'80s Movie Month: "Raging Bull" Review

Photo Credit: United Artists

'80s Movie Month: "Raging Bull" Review

Rating: R (violence, profanity)
Length: 129 minutes
Release Date: Dec. 19, 1980
Directed by: Martin Scorsese
Genre: Biography/Drama/Sport

Jake La Motta (Robert De Niro) is a man who has a lot of rage in him. He uses it to good effect in the ring when he boxes, obliterating opponents by channeling his anger. The problem is that he can't seem to leave the rage in the ring, so when the fight is over, he has to find other places to take it out. His family, particularly wife Vickie (Cathy Moriarty), becomes the target in "Raging Bull," a film based on the story of real-life boxer La Motta, who penned the book that was adapted for the film.

The film begins in 1941, when La Motta was trying to make his way up the middleweight ranks and meets Vickie, who was just fifteen years old at the time. He is taken by her beauty and divorces his wife to marry her, but his deep-seeded insecurities threaten the union almost immediately. He can't believe such a gorgeous woman could be faithful to him, so he accuses her of cheating on a number of occasions. One time he even suspects that she is stepping out on him with his own brother, Joey (Joe Pesci). He beats Joey in an explosive fit of rage, ensuring that everyone he loves is scared of him.

La Motta would go on to win a title, but being a champion still didn't assuage his insecurities. If anything, success made them grow to the point where Vickie, battered repeatedly despite a lack of any evidence of infidelity, finally leaves the raging bull she married, taking their kids with him. La Motta loses his title, wife, kids, and brother, yet he doesn't seem to reflect on this the way a sane person would. Instead, he continues to let his rage rule him, carving out a life that is equal parts pathetic and sad in his twilight years, all of which are presented in an unflinching and memorable manner.

De Niro had already been acting on the screen for a full fifteen years before "Raging Bull" came out in 1980. He had even won an Oscar already, for his performance in "The Godfather: Part II" in 1974 and made other great movies like "The Deer Hunter" and "Taxi Driver." Still, "Raging Bull" is arguably his best role out of all of those—and not just because he won his second Oscar for the role.

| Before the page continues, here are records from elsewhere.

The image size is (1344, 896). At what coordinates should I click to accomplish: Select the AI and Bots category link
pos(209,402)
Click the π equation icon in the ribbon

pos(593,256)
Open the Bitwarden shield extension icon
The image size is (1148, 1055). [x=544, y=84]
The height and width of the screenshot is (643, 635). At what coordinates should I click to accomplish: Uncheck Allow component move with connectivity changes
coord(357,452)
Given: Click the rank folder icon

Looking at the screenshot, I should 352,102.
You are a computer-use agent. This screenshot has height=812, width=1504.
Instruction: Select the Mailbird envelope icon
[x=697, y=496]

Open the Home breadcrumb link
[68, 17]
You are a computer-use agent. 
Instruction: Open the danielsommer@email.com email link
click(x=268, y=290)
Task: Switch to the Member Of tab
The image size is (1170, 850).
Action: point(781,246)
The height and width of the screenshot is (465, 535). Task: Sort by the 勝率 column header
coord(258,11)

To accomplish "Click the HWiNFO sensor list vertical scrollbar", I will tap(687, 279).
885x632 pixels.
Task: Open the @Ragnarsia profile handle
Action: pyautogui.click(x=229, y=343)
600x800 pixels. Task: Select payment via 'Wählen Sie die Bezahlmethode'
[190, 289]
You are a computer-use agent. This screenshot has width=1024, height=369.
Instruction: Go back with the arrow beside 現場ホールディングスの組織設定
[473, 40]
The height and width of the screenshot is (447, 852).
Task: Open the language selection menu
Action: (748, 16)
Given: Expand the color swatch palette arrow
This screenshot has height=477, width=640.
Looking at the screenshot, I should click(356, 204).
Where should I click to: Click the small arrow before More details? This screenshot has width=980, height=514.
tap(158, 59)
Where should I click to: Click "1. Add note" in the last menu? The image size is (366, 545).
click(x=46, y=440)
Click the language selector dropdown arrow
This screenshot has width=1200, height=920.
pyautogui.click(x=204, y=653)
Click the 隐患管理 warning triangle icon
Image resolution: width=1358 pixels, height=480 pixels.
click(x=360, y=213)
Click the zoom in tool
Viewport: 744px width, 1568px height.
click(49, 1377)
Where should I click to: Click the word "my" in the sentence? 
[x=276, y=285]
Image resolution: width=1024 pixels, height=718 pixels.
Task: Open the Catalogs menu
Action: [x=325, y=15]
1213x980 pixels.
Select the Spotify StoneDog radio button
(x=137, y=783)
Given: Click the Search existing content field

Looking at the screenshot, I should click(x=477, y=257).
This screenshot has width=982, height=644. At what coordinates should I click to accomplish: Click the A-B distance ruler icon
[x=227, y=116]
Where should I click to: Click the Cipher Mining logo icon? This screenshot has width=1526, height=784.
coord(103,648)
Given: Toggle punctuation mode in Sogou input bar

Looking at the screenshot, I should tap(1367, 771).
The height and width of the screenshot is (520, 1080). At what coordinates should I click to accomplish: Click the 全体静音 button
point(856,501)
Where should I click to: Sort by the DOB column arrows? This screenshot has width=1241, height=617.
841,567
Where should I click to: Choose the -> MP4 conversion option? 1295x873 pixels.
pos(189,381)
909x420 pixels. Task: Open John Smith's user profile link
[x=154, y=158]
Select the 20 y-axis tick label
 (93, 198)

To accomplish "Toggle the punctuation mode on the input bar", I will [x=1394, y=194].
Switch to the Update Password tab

It was because of his complete and total transformation into the part. De Niro wasn't just an actor playing a part, he embodied La Motta in a way few actors have ever been able to do. His dedication to the part is the stuff of legend, including working for months to achieve La Motta's top boxing physique, then eating copious amounts of French and Italian food in order to play him in his later years as a pudgy has-been. He even went so far as to train as a boxer and enter real boxing matches, even managing to walk away with a few victories.

Incredibly, the only other Oscar that the film won besides De Niro's was for editor Thelma Schoonmaker, who deserved the award every bit as much as De Niro deserved his. This is mostly due to the fight scenes, which were estimated to take two weeks to film but ended up taking ten weeks instead. Director Martin Scorsese knew that the fight scenes needed to be brutal to be realistic, and he wouldn't settle for simply glazing over the beatings in order to sterilize them. He captured every recoil and every bit of flying blood and sweat; then, he handed the footage over to Schoonmaker, who turned them into one of the best parts of the film. There is a certain beauty in the brutality, as she expertly mixed sound and visuals to make each fight as stunning as the next.

"Raging Bull" was declared the best film on the 1980s by some critics when it came out, which was shocking considering that it was released in December 1980. Even though there were still nine years left in the decade, some looked at the film and realized nothing better could possibly be made in the ensuing nine years. Arguments could be made for other films, but "Raging Bull" is not only one of the best films of the 80s but one of the best of all time. It is influential in a number of ways and has even helped make black-and-white films cool again. Time has shown that it should have won more Oscars than it did, but the way it influenced a generation of filmmakers and actors is all the accolades this legendary film really needs.